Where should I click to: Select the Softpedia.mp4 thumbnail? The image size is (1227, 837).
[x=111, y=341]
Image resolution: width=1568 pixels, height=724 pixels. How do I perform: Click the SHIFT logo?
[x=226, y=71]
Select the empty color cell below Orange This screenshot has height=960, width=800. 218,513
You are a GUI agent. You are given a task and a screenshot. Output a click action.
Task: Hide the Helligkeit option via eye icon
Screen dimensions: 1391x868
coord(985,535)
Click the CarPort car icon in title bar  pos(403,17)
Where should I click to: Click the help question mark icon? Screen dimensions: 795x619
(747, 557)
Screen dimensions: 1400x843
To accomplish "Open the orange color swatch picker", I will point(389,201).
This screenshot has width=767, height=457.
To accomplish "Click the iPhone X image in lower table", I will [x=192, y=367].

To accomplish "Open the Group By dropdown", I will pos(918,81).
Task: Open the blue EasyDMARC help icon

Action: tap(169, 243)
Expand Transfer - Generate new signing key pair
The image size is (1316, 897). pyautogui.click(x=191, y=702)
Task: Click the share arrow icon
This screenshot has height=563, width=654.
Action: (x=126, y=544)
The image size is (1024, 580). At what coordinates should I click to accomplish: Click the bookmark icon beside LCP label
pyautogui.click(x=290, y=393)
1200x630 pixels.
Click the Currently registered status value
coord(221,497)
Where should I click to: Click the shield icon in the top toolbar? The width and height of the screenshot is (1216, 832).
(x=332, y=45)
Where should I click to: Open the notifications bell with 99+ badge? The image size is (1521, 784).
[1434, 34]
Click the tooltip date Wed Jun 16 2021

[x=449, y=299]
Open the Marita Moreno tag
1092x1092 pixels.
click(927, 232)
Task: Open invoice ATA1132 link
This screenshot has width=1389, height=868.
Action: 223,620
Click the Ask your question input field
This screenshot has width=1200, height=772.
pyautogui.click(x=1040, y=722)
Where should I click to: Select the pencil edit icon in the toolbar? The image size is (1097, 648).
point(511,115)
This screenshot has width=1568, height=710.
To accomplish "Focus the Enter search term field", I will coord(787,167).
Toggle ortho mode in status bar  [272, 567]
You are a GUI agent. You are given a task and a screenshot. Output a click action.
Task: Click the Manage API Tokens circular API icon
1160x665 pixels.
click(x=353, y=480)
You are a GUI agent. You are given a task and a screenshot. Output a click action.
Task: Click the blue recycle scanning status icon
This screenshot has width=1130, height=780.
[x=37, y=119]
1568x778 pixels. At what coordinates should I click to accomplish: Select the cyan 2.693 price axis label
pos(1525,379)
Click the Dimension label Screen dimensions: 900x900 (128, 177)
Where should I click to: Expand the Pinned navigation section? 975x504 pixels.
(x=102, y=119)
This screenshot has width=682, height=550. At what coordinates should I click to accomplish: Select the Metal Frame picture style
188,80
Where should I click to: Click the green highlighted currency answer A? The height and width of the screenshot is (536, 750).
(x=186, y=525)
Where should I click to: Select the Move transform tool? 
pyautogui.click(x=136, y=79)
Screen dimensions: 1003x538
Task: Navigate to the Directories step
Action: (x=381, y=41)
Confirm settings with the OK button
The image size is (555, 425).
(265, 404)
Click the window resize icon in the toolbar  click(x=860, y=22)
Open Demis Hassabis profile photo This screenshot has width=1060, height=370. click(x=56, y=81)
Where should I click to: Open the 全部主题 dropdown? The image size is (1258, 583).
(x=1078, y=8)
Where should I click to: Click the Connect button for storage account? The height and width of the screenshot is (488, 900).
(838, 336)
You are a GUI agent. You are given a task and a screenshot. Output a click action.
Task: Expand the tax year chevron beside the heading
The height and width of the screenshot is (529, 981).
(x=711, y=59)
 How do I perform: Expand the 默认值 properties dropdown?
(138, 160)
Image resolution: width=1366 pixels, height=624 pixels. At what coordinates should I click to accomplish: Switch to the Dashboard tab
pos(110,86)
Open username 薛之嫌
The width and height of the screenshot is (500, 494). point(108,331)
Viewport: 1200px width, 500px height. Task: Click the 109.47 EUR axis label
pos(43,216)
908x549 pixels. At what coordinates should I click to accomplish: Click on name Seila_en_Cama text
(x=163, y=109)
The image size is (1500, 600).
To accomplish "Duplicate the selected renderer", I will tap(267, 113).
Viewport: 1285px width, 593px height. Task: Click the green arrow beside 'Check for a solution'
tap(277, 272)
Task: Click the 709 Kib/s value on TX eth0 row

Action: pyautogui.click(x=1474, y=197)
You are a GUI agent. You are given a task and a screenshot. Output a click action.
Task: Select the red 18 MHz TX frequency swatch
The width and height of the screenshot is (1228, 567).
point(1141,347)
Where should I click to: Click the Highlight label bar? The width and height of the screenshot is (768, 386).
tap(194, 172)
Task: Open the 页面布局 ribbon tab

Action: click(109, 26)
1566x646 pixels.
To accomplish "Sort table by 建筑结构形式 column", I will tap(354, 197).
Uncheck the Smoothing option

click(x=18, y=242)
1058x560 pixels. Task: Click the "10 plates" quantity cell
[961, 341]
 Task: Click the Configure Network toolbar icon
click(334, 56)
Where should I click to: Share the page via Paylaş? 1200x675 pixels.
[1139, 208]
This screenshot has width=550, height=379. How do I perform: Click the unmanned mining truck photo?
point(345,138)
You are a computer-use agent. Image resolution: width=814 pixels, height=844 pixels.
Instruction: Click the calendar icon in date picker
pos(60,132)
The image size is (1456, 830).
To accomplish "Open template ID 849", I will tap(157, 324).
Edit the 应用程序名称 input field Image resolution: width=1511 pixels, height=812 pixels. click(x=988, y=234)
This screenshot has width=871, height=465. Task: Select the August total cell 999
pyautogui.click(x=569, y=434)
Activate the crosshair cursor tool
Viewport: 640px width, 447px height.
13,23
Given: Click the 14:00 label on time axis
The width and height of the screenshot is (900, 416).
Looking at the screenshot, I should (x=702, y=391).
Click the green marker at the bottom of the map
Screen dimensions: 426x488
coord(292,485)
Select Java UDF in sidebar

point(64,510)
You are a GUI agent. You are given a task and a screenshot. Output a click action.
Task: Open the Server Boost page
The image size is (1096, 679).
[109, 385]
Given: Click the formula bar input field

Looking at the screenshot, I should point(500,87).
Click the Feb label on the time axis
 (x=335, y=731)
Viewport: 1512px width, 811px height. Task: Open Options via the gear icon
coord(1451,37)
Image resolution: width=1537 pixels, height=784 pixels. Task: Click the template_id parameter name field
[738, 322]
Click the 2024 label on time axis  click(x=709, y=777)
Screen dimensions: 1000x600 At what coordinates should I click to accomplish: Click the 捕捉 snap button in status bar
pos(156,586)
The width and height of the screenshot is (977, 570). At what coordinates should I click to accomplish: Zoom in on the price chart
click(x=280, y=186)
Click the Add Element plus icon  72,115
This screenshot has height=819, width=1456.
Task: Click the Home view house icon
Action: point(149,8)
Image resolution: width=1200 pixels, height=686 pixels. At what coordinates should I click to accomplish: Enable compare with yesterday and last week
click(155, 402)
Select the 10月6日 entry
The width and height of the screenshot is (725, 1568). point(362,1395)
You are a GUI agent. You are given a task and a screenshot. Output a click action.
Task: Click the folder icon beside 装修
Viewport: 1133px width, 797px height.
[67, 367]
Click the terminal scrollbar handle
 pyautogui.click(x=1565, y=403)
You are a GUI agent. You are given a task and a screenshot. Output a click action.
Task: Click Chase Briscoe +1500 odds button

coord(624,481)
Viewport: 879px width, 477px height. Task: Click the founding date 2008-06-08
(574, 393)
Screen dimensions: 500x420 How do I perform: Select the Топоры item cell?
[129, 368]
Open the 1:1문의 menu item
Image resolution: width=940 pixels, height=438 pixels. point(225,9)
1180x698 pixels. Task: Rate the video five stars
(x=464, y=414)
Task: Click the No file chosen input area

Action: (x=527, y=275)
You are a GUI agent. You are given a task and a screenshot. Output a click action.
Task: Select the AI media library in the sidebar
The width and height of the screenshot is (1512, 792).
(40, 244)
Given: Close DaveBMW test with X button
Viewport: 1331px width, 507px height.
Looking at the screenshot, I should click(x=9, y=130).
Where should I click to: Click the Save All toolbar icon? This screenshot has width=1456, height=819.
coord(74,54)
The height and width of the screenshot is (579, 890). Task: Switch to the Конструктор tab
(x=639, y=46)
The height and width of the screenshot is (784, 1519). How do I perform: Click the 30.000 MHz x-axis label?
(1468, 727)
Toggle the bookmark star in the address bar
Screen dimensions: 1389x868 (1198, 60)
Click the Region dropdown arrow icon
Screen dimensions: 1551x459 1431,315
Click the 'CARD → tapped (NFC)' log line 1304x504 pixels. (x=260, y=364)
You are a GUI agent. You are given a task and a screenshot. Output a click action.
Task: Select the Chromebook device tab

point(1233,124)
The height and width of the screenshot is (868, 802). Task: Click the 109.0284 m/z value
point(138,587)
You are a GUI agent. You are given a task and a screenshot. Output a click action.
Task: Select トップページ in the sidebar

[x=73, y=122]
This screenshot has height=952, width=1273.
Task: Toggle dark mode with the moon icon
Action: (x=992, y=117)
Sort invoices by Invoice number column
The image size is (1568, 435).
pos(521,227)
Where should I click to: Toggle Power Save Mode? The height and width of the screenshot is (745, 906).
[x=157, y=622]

## Task requirements
Reproduce the items verbatim, beginning with the first line of the items and stopping after the line that contains "I will point(389,201).".

## Solution for this task
Where should I click to: Select the Softpedia.mp4 thumbnail? The image size is (1227, 837).
[x=111, y=341]
Image resolution: width=1568 pixels, height=724 pixels. How do I perform: Click the SHIFT logo?
[x=226, y=71]
Select the empty color cell below Orange This screenshot has height=960, width=800. 218,513
You are a GUI agent. You are given a task and a screenshot. Output a click action.
Task: Hide the Helligkeit option via eye icon
Screen dimensions: 1391x868
coord(985,535)
Click the CarPort car icon in title bar  pos(403,17)
Where should I click to: Click the help question mark icon? Screen dimensions: 795x619
(747, 557)
Screen dimensions: 1400x843
To accomplish "Open the orange color swatch picker", I will point(389,201).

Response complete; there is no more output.